The interquartile range (IQR) measures the spread of the middle 50% of a dataset. It is calculated as:


$$
\mathrm{IQR} = Q_3 - Q_1
$$

Where:

- $Q_1$ is the first quartile (25th percentile)

- $Q_3$ is the third quartile (75th percentile)

**Using this method to calculate outliers**

You can use $Q_1$, $Q_3$, and the IQR to find outliers in your dataset. 

$$
\text{Lower Fence} = Q_1 - 1.5 \times \mathrm{IQR}
$$

$$
\text{Upper Fence} = Q_3 + 1.5 \times \mathrm{IQR}
$$

Any number that is < the lower fence is a lower outlier.

Any number that is > the upper fence is the upper outlier.

In [36]:
import numpy as np

# Example dataset
data = np.array([7, 8, 5, 6, 3, 4, 9, 2, 1, 15])

# Step 1: Sort the data
sorted_data = np.sort(data)
print("Sorted data:", sorted_data)

# Step 2: Calculate quartiles
Q1 = np.percentile(sorted_data, 25)
Q2 = np.percentile(sorted_data, 50)  # Median
Q3 = np.percentile(sorted_data, 75)
print(f"Q1 (25th percentile): {Q1}")
print(f"Q2 (Median): {Q2}")
print(f"Q3 (75th percentile): {Q3}")

# Step 3: Interquartile Range (IQR)
IQR = Q3 - Q1
print(f"IQR: {IQR}")

# Step 4: Calculate outlier fences
lower_fence = Q1 - 1.5 * IQR
upper_fence = Q3 + 1.5 * IQR
print(f"Lower Fence: {lower_fence}")
print(f"Upper Fence: {upper_fence}")

# Step 5: Identify outliers
outliers = sorted_data[(sorted_data < lower_fence) | (sorted_data > upper_fence)]
print("Outliers:", outliers)


Sorted data: [ 1  2  3  4  5  6  7  8  9 15]
Q1 (25th percentile): 3.25
Q2 (Median): 5.5
Q3 (75th percentile): 7.75
IQR: 4.5
Lower Fence: -3.5
Upper Fence: 14.5
Outliers: [15]


#### Five-Number Summary

The five-number summary includes:

$$
\text{Min}, Q1, \text{Median}, Q3, \text{Max}
$$

```python
np.percentile(heights, [0, 25, 50, 75, 100])
```


## **3.6 Organizing Categorical Variables**

### **Frequency Tables (See Python Functions - `Group By` in Chapter 1)**

A **frequency table** counts occurrences in each category.  
A **relative frequency table** shows percentages.

In [38]:
import pandas as pd

# Example dataset
data = pd.Series(["Apple", "Banana", "Apple", "Orange", "Banana", "Apple", "Orange", "Orange"])

# Frequency table (counts)
freq_table = data.value_counts()
print("Frequency Table:")
print(freq_table)

# Relative frequency table (percentages)
rel_freq_table = data.value_counts(normalize=True) * 100
print("\nRelative Frequency Table (%):")
print(rel_freq_table)


Frequency Table:
Apple     3
Orange    3
Banana    2
Name: count, dtype: int64

Relative Frequency Table (%):
Apple     37.5
Orange    37.5
Banana    25.0
Name: proportion, dtype: float64


## **3.7 Visualizing Variables**



Visualizations provide insight into the structure of data.

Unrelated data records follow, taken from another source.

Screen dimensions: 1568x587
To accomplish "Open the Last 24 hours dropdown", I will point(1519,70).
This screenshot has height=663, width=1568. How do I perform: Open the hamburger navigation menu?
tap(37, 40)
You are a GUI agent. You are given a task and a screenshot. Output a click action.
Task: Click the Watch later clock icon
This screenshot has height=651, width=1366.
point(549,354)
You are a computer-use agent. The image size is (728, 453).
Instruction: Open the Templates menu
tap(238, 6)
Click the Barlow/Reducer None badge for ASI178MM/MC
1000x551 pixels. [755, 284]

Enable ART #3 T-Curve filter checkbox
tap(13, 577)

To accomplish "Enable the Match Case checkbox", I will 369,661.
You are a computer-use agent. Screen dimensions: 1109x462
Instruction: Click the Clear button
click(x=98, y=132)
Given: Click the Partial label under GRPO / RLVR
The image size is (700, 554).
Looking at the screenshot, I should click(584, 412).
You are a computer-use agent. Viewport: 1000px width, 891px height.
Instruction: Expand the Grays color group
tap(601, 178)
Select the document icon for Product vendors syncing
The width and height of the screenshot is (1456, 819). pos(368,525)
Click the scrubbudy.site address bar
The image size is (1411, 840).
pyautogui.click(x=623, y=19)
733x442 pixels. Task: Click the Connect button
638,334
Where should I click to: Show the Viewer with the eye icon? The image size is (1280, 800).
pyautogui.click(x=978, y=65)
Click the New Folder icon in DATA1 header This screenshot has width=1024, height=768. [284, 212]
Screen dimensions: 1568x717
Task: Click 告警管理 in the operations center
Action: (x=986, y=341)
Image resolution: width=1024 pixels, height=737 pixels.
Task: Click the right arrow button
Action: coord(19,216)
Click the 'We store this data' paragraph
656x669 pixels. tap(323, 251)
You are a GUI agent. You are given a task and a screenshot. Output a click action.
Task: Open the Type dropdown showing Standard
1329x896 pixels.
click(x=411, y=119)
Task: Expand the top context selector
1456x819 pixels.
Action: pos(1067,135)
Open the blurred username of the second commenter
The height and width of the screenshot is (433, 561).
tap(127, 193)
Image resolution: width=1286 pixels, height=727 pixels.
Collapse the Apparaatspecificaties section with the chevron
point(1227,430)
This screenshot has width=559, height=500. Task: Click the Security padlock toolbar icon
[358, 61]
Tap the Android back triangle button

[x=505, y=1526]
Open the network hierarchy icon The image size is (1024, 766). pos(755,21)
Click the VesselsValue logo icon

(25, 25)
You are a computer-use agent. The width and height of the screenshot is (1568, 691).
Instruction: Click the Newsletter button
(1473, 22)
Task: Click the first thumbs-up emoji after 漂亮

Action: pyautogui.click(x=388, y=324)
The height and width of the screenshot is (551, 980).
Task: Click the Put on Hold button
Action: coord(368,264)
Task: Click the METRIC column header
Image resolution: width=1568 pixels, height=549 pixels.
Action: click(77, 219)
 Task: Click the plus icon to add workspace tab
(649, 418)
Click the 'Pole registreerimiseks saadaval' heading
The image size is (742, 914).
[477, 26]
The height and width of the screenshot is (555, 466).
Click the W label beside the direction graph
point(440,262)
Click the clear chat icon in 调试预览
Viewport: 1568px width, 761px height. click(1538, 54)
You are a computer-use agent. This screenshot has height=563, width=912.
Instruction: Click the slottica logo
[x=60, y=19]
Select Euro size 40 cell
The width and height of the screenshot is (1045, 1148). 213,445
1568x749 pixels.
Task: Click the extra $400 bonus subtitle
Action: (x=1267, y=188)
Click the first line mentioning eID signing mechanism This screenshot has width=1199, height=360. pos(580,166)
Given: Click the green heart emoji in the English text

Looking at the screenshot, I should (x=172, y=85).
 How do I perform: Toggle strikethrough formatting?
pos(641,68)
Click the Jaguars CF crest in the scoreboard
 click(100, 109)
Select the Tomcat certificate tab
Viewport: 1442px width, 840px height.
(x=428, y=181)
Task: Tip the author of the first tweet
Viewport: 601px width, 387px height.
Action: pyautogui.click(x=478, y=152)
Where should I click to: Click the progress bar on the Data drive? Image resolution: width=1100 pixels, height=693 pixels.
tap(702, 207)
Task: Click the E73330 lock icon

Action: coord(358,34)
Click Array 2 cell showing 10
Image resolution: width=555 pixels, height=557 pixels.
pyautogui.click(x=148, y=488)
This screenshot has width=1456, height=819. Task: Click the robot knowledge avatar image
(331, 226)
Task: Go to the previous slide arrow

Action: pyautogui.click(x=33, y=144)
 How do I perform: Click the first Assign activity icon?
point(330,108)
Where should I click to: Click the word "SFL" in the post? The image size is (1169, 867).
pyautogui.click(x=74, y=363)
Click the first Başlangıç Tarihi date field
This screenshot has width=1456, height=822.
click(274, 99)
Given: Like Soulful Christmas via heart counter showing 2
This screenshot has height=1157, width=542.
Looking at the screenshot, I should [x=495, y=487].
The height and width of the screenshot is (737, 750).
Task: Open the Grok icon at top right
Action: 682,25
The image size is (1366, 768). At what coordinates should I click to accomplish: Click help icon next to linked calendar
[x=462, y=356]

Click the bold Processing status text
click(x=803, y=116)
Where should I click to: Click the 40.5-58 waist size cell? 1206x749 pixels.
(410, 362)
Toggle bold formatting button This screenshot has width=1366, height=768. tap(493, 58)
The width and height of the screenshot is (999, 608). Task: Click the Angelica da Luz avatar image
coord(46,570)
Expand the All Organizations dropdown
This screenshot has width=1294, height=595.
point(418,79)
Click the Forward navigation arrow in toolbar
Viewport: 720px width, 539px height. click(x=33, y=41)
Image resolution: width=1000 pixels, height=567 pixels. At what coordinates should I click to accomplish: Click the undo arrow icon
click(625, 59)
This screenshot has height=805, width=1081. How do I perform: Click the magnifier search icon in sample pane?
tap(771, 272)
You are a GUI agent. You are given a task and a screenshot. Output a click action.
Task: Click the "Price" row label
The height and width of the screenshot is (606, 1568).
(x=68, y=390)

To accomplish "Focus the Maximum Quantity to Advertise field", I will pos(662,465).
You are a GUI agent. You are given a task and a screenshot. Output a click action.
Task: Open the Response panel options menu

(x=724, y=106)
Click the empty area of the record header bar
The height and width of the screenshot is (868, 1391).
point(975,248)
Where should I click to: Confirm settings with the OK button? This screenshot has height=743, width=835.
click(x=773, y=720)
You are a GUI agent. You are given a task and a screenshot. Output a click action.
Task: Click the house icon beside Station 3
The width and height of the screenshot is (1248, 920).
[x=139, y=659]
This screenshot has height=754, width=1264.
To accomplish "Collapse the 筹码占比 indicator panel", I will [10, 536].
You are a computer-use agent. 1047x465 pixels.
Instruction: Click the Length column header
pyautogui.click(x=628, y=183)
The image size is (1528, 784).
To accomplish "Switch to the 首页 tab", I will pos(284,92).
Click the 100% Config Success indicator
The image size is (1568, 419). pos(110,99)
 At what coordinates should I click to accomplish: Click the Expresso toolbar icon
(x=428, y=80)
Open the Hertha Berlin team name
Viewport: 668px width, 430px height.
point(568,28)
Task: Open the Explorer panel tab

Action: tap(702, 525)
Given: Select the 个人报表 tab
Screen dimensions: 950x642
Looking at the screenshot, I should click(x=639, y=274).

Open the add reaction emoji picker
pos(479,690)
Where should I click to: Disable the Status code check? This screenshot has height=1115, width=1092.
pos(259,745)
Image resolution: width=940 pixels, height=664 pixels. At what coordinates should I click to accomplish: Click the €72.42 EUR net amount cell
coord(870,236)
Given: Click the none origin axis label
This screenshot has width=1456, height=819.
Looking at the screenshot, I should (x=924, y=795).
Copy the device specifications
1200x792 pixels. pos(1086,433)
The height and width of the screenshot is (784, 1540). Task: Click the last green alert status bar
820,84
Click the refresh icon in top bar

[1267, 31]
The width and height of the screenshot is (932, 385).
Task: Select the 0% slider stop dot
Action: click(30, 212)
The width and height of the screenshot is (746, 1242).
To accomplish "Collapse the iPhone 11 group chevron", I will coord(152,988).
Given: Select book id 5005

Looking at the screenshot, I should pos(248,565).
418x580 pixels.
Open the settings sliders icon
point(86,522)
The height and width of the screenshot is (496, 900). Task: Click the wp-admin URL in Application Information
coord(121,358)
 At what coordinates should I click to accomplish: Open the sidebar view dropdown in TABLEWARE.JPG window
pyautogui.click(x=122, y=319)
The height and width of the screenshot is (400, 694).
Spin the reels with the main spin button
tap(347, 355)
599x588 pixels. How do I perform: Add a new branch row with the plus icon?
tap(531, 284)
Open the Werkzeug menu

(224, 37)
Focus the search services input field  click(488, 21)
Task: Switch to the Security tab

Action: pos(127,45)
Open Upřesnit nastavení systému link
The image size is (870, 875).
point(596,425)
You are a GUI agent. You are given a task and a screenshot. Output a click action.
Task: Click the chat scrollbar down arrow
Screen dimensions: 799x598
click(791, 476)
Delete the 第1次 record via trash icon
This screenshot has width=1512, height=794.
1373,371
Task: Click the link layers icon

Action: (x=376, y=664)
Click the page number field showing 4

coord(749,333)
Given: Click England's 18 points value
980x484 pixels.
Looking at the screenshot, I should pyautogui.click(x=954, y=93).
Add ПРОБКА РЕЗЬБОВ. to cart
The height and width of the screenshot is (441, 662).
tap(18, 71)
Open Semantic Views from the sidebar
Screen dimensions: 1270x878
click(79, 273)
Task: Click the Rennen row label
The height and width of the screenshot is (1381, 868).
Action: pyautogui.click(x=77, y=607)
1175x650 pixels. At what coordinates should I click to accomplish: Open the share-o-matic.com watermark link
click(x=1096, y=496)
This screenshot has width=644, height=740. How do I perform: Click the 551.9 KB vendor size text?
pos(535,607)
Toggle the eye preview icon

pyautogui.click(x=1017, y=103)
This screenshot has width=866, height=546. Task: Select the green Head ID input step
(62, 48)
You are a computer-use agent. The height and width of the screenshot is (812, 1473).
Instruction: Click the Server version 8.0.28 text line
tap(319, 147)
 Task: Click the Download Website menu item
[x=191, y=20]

- **Bar chart** → Categorical data comparison  
- **Pie chart** → Relative proportions  
- **Histogram** → Distribution of numerical data  
- **Boxplot** → Five-number summary and outliers  
- **Scatter plot** → Relationship between two variables  
- **Time series plot** → Trends over time  

Note: For further information, see Chapter 2: Data Visualization

### **2.8 Identifying Data Quality Issues**

## **3.8 Summary**

Descriptive statistics provide the foundation for exploratory data analysis. By calculating measures of central tendency, spread, and shape, and by visualizing variables, analysts can identify patterns, errors, and anomalies in the data before moving into predictive or prescriptive analytics.